* EXCERPT PROVIDED:
++++++
Memory address for arrays allocated on heap and on stack

Question

I've just finished the С language course at the university. I was told how variables are stored in the pc memory and that arays are stored successively. That's seen in following example:

#include <stdio.h>
void main(){
 char a[3][6];
 printf("[0][0]->%p \t[1][0]->%p\t [0][5] %p \n", &a[0][0],&a[1][0],  &a[0][5]);
 printf("%p %p", a, &a[0][0]);
}

The output will be like:

[0][0]->0061FF06        [1][0]->0061FF0C         [0][5] 0061FF0B
0061FF06 0061FF06

AND! The adress of a will be the same as the adress of a[0][0]. And the sizeof(a) is 18(in this example). But... when it comes to dynamic arrays... Here, see for yourself.

#include <stdio.h>
#include <stdlib.h>
void main()
{
    char **a = (char **)malloc(3 * sizeof(char*));
    for(int i=0; i < 3; i++)
        a[i] = (char *)malloc(6 * sizeof(char));

    printf("[0][0]:%p [1][0]%p [0][5]%p\n", &a[0][0], &a[1][0], &a[0][5]);
    printf("a:%p [0][0]: %p\n", a, &a[0][0]);
    printf("[1][0] - [0][5] = %d \n", &a[1][0] - &a[0][5]);
    printf("%d", sizeof(a) );
}

The resukt will be like:

[0][0]:00AD1588 [1][0]00AD1598 [0][5]00AD158D
a: 00AD15D8 [0][0]: 00AD1588
[1][0] - [0][5] = 11
4

WHY in dynamic [1][0] - [0][5] isn't equal to 1 (as in static arrays) ?
WHY in dynamic sizeof(a) is 4 ?
WHY in dynamic adresses of a and &a[0][0] don't concide ?
++++++
[Stored data entries]
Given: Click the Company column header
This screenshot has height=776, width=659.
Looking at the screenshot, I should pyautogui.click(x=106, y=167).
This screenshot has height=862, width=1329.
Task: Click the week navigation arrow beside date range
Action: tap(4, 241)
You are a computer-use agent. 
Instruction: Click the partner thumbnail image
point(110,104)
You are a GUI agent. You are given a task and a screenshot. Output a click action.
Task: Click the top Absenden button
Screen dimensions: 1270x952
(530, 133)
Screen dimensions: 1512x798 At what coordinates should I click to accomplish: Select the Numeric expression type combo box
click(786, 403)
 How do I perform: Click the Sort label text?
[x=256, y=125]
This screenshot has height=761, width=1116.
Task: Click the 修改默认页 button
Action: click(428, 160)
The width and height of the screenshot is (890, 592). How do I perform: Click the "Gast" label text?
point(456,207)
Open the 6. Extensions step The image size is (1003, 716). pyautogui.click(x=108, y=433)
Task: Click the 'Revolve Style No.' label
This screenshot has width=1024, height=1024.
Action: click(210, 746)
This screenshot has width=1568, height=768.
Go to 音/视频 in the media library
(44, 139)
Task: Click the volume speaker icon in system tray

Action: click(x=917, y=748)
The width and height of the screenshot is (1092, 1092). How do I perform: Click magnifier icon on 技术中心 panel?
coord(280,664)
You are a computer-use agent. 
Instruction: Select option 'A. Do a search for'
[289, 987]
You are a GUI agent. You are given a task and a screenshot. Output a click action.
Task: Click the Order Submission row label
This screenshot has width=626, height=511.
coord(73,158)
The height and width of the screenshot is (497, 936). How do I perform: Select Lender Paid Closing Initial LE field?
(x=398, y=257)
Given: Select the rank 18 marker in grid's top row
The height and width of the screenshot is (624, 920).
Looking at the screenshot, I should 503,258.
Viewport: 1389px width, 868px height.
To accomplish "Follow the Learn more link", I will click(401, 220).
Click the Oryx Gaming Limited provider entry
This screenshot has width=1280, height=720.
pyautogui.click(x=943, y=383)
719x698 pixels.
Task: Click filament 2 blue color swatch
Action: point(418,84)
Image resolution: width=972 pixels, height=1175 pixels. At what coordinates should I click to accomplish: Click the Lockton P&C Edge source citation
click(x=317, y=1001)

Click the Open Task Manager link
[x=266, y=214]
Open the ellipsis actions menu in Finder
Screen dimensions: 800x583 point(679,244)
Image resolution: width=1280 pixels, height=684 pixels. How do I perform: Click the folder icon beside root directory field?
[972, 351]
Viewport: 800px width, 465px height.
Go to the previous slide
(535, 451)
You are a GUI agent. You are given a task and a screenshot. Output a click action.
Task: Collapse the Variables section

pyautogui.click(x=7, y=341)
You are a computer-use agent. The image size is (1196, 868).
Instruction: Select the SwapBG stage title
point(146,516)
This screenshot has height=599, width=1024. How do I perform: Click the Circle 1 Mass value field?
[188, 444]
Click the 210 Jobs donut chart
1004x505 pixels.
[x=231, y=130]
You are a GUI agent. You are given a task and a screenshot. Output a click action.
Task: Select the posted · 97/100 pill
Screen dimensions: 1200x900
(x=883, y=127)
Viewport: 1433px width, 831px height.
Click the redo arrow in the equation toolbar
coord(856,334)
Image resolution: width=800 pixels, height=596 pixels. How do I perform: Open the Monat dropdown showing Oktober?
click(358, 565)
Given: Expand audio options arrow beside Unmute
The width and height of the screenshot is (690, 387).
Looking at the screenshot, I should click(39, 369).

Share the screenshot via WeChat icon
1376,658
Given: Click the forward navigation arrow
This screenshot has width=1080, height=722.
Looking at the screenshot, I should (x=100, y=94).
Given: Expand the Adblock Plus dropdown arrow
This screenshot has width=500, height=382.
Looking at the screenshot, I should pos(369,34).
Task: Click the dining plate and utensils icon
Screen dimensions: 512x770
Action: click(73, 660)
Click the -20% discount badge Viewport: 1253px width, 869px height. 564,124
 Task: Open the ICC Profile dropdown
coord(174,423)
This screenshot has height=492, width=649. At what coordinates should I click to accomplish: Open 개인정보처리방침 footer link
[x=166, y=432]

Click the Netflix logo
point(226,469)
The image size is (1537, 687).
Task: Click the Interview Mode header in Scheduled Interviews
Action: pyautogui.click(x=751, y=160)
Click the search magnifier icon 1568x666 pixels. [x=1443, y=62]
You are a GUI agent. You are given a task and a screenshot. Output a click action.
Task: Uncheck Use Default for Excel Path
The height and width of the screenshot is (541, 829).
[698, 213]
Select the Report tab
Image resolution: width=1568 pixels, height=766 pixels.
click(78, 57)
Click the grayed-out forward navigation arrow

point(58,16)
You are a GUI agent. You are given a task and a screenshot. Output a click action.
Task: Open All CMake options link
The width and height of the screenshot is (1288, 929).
++++++
* AIM OF THE TASK: Please rewrite the paragraph of the forum question that begins "AND! The adress of a" as a short bulleted list, keeping its main facts.

* EXERCISE SOLUTION:
- The address of a is the same as the address of a[0][0].
- In this example, sizeof(a) is 18.
- Dynamic arrays behave differently, as the next example shows.